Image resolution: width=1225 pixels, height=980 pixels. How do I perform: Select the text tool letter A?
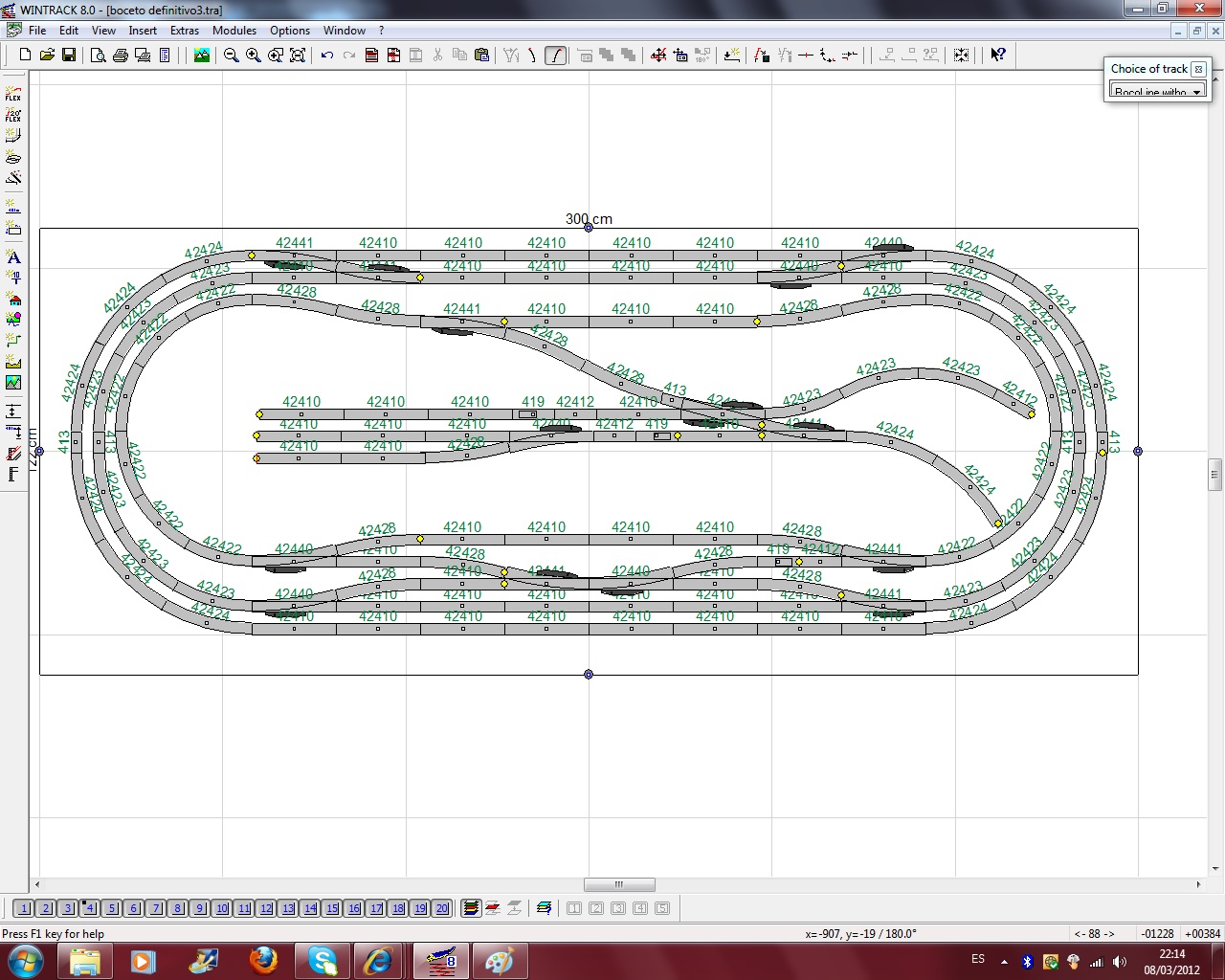pos(13,257)
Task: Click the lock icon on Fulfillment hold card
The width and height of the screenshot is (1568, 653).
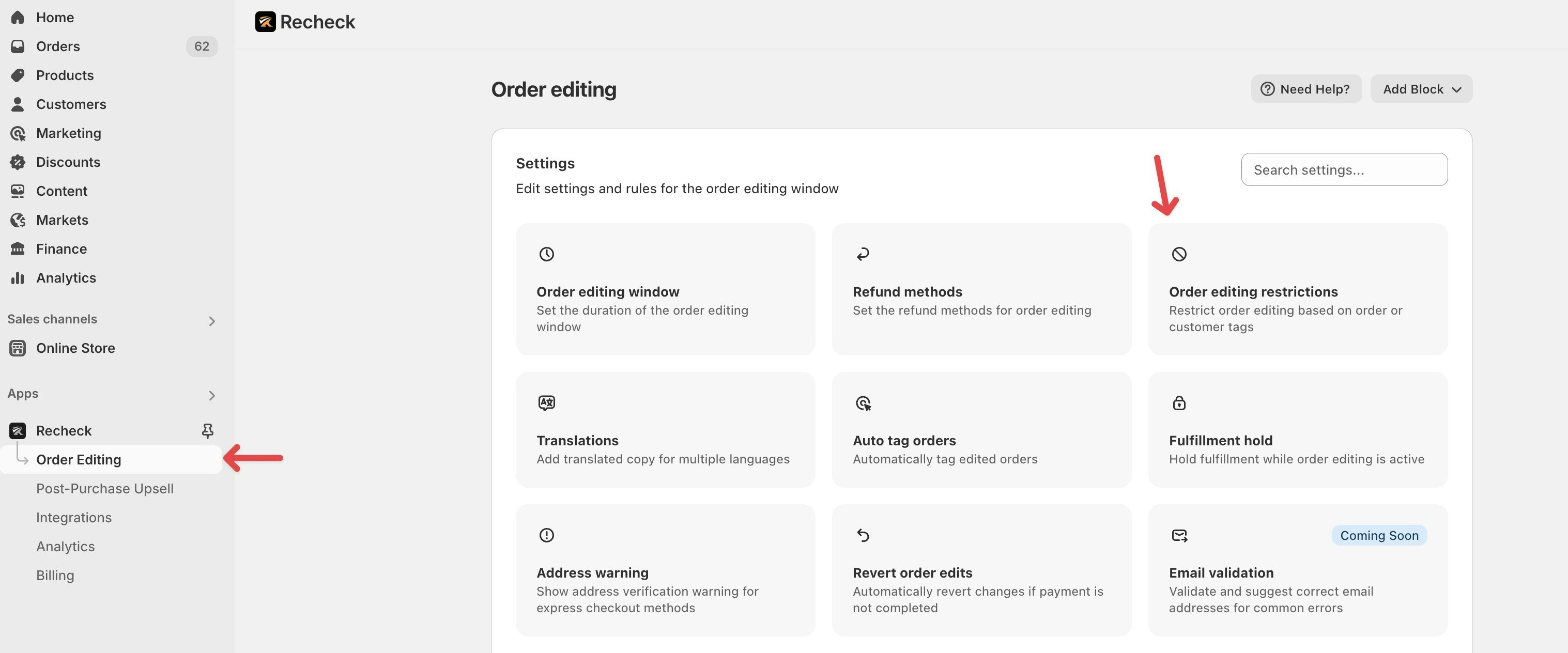Action: 1179,402
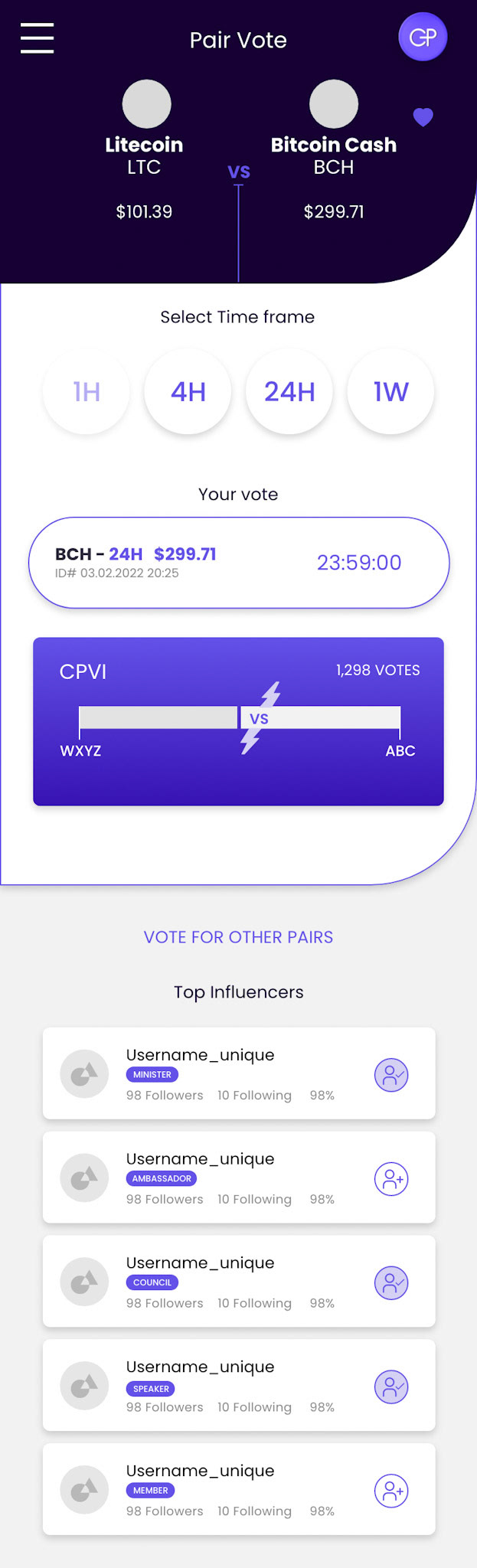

*What this task involves*. Everything in the data except the pictures must be transcribed exactly.

*Solution for this task*.
Image resolution: width=1225 pixels, height=980 pixels. How do I perform: Select the text tool letter A?
pos(13,257)
Task: Click the lock icon on Fulfillment hold card
The width and height of the screenshot is (1568, 653).
Action: 1179,402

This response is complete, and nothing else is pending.